** start THE INPUT **

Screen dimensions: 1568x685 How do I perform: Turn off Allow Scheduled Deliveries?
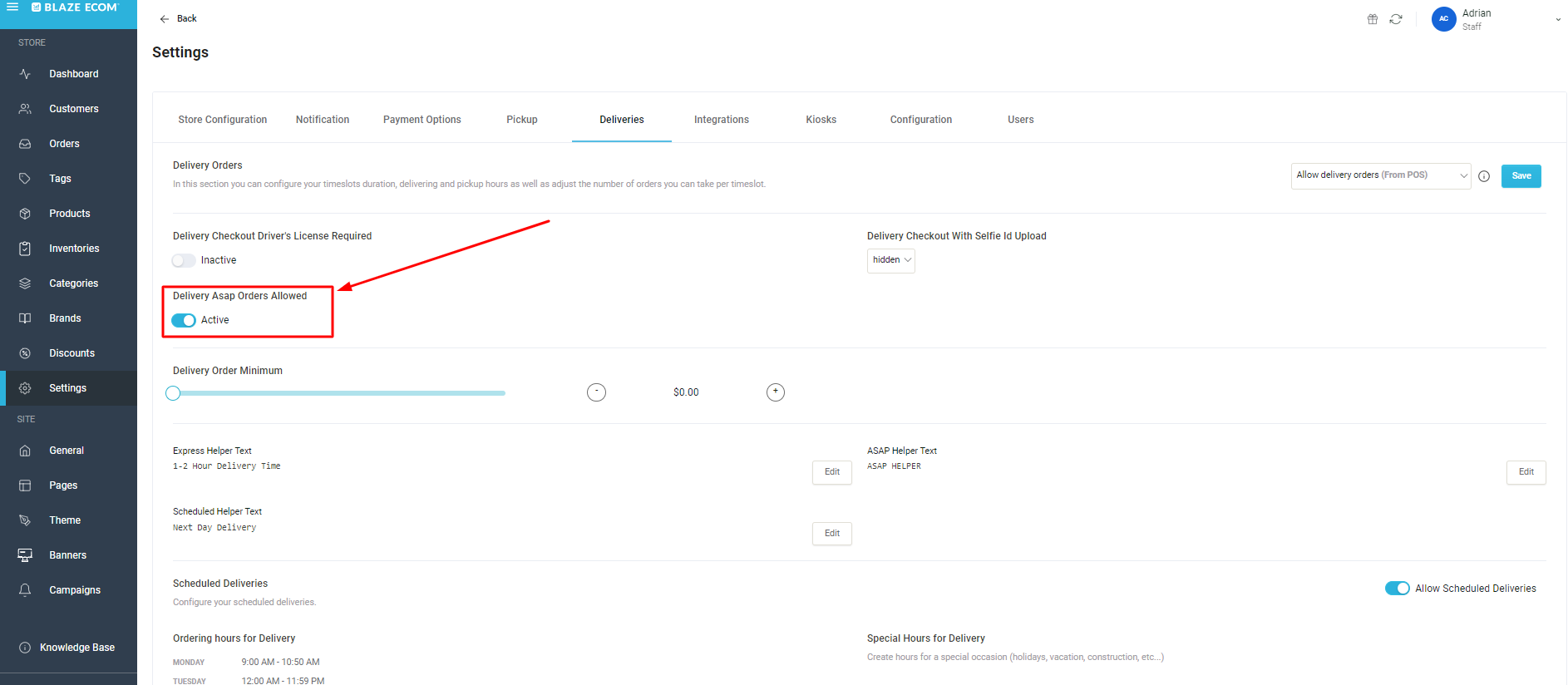1397,589
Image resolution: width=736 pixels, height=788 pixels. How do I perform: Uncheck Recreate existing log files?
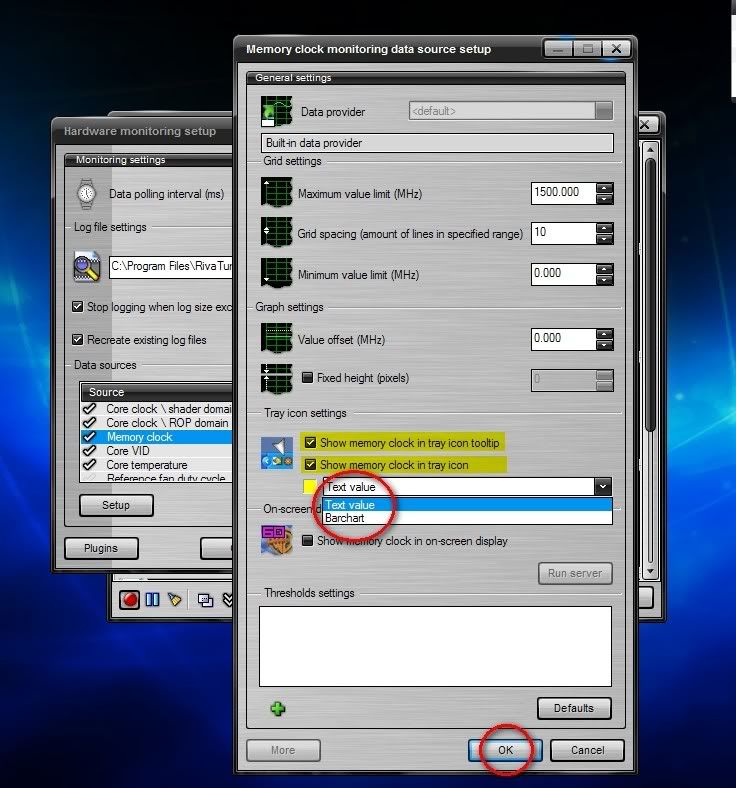pos(78,340)
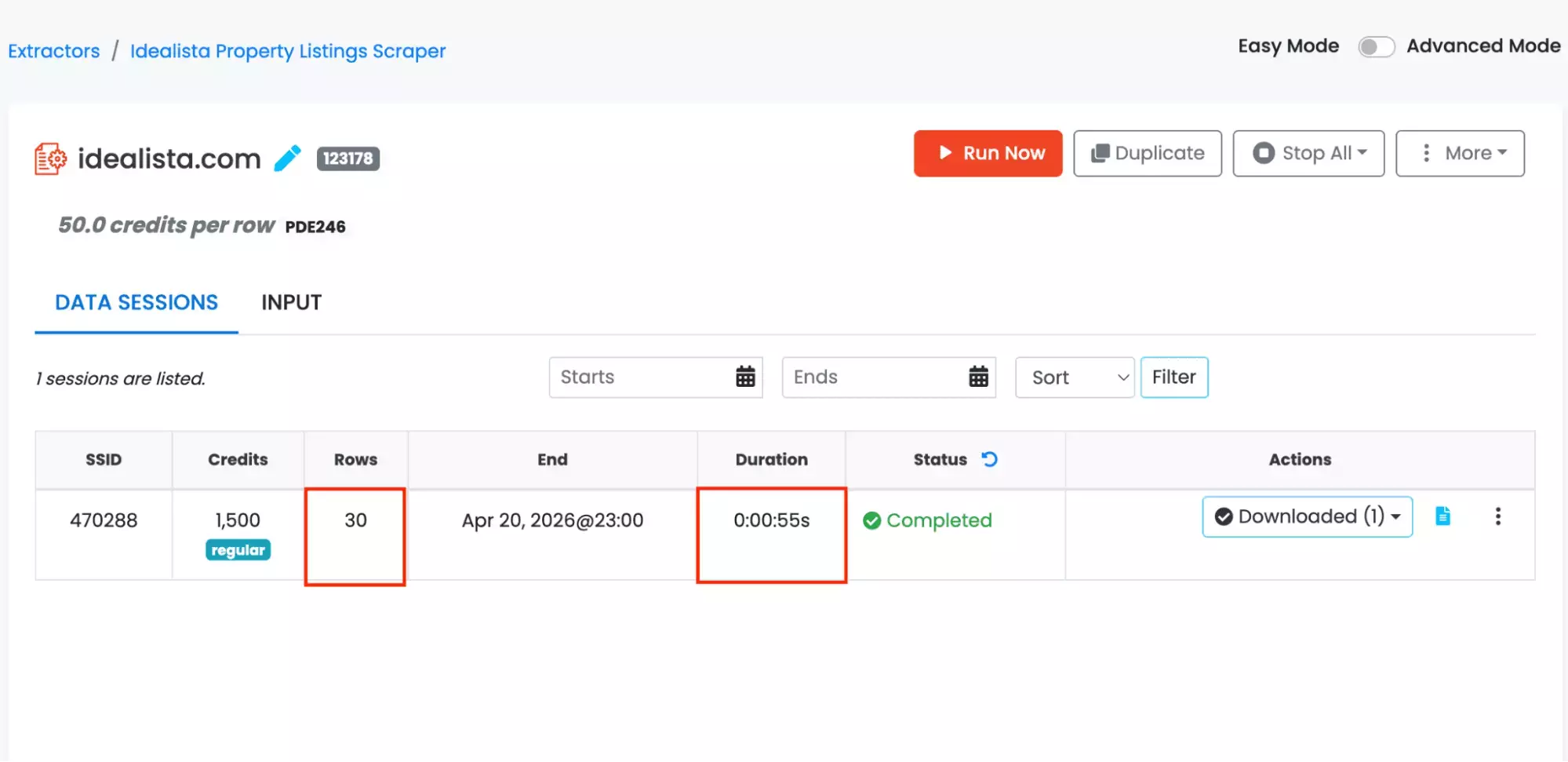Click the pencil icon to rename idealista.com
1568x762 pixels.
pos(287,157)
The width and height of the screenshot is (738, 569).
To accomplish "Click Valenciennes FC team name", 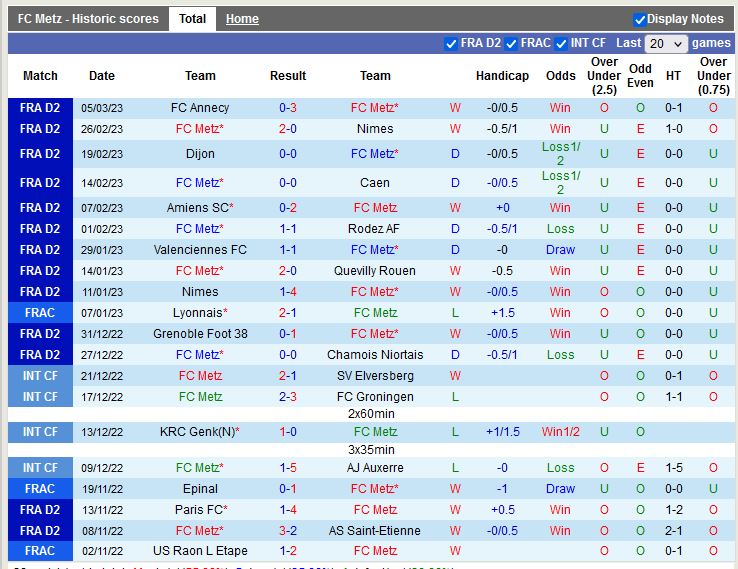I will [200, 250].
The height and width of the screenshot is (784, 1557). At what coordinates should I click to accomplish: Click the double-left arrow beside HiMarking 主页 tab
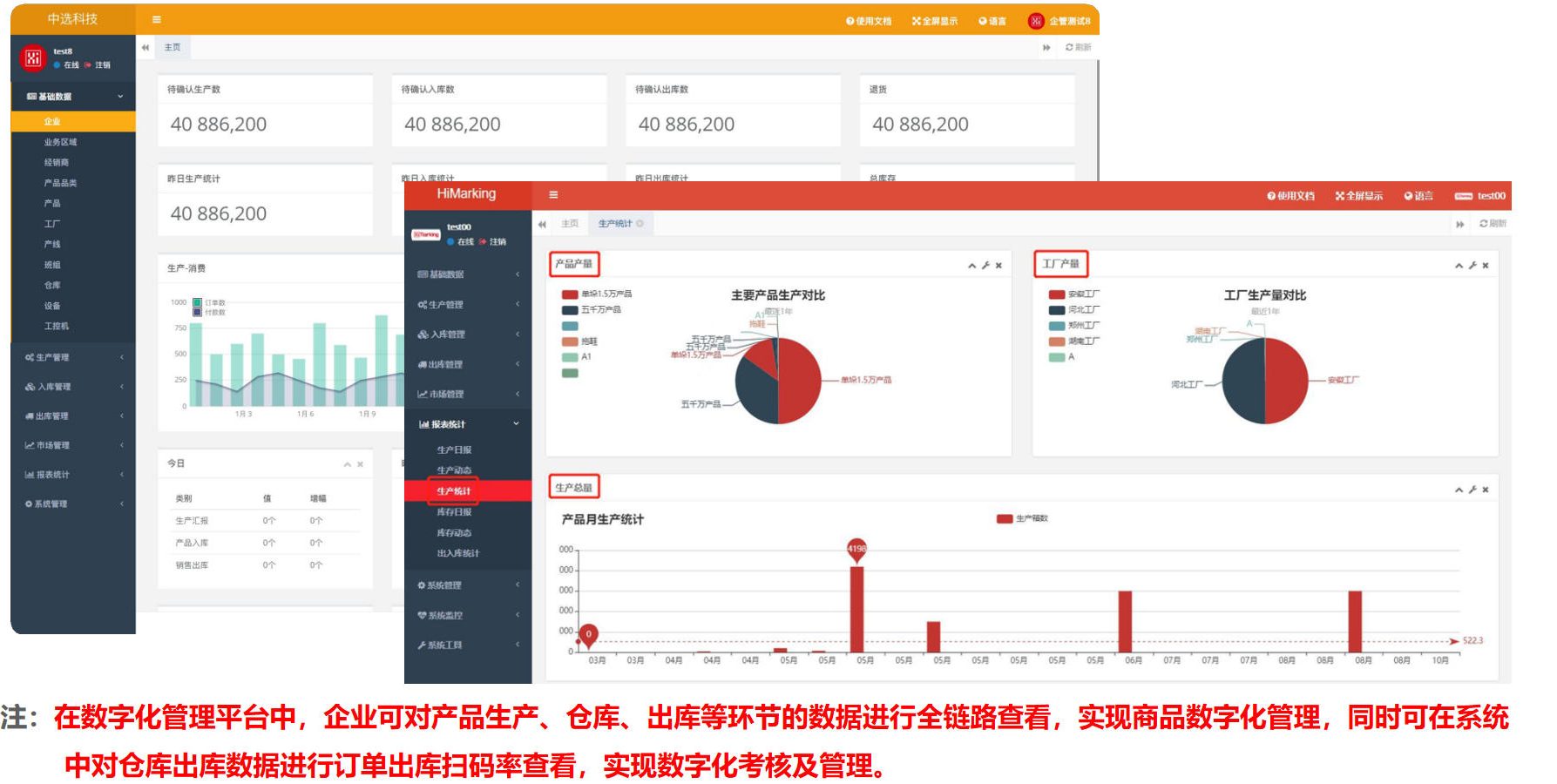[x=542, y=224]
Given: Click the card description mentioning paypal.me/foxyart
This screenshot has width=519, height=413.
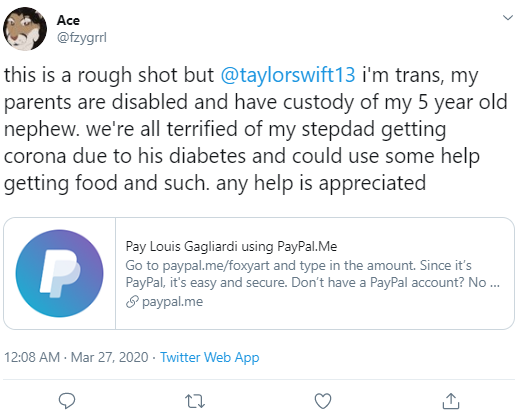Looking at the screenshot, I should tap(312, 274).
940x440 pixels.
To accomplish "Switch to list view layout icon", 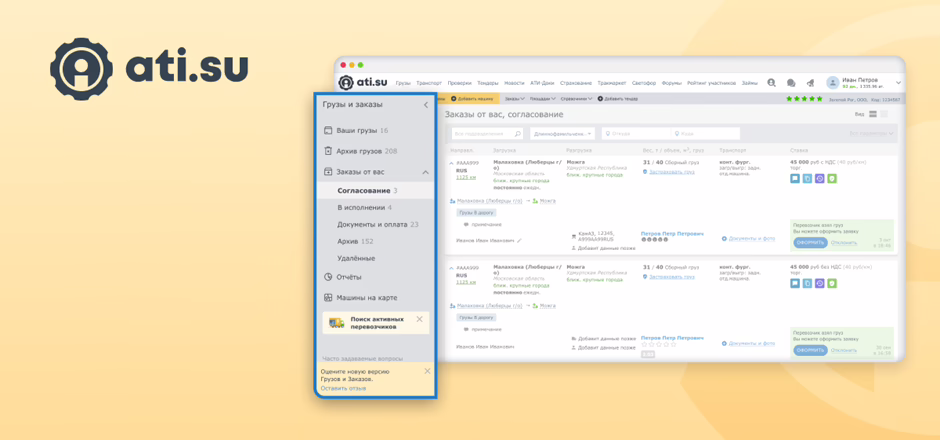I will pos(873,115).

** end THE INPUT **

Rewrite the records starting at the line containing "Image resolution: width=736" and ending at the line containing "pos(287,157)", replacing "Uncheck" with "Check" and keeping everything else the same. Leave the pictures out of your answer.

▶ _FINAL RESULT_:
Image resolution: width=736 pixels, height=788 pixels. How do I perform: Check Recreate existing log files?
pos(78,340)
Click the pencil icon to rename idealista.com
1568x762 pixels.
pos(287,157)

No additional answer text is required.